I feel like I'm on a raft in the middle of the Pacific Ocean, lucky not to be thirsty or hungry. At the same time, I know I'm home because I hear music. I wish I could write it down. You'd like it here, if only you'd stop writing stories for bankers on bathroom breaks. Yes, you and I know it, that's the only time they find them worthwhile and afterwards, a corn cob or your page, they're the same thing, admit it, except one of them costs a little more.

Today, someone said he never reads fiction. I had to laugh. I've seen him surfing the net. And that biography of John Adams on his magazine table, he insists it is nonfiction. I wonder if John Adams would agree. You could write my story, an epistolary novel like The Guernsey Literary and Potato Peel Pie Society, alternating, your left hand could be me and your right hand could be you. Then you could stick the letters in a metal box between some rafters in the attic. Two hundred years from now, when someone finds them, they will be history, letters between two real people.
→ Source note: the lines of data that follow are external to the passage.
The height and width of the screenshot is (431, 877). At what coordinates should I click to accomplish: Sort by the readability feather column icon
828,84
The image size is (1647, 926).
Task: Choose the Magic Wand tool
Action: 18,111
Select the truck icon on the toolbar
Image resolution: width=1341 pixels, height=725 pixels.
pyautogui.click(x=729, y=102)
Now that would be an investment, all your time, pen and ink, not knowing if the pages would last or anyone would ever read them. An investment in what, you ask. No different from 99.9 percent of the artists in this world, would you say their work is wasted? Or the hours you spend tending your soil, which most people think is plain old dirt, it may feed you and yours, but in 200 years no one will know unless maybe you write those letters. See, think of them as a building with your name on it. Mine, too, together we might be remembered, even become famous.

Look, someone may say what's the use, if we don't kill the atmosphere today the Earth will explode in a billion years. Nonsense, this is all we have (but for an afterlife, which might be of little use if we have no descendants to join us, sharing time-less space-less-ness with the same worn souls for billions of years. Even retirement communities invite different people into their emptying rooms. I don't want to think that after seventy or eighty or ninety years I may never meet anyone new. Well now, don't forget the people from other planets).

Your message is bigger than you know.